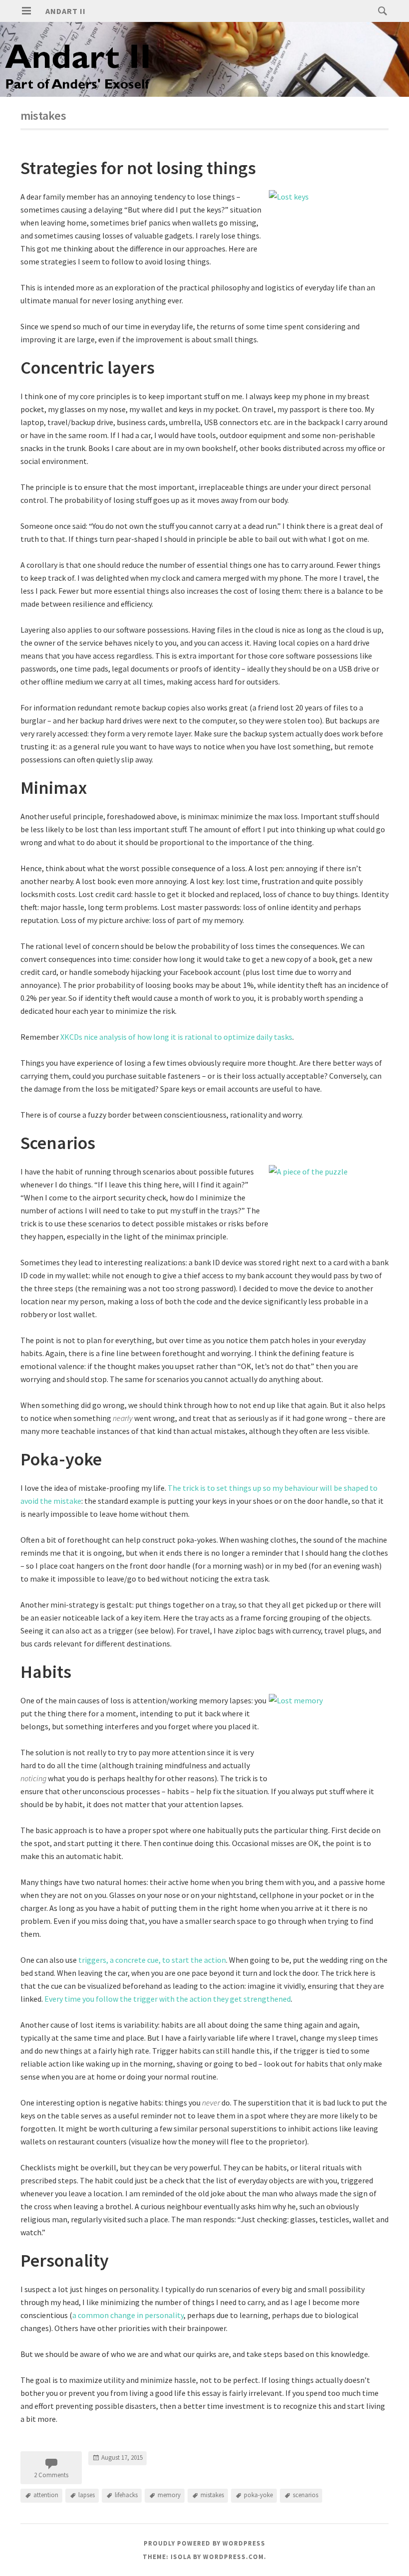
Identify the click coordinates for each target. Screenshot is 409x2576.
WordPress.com (233, 2557)
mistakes (212, 2495)
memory (169, 2495)
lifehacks (126, 2495)
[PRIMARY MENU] (26, 11)
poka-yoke (258, 2495)
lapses (86, 2495)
• • • • •
From where "mistakes (212, 2495)" appears to the last line of the listing above, please write out every line exactly; leave out the rest.

mistakes (212, 2495)
memory (169, 2495)
lifehacks (126, 2495)
[PRIMARY MENU] (26, 11)
poka-yoke (258, 2495)
lapses (86, 2495)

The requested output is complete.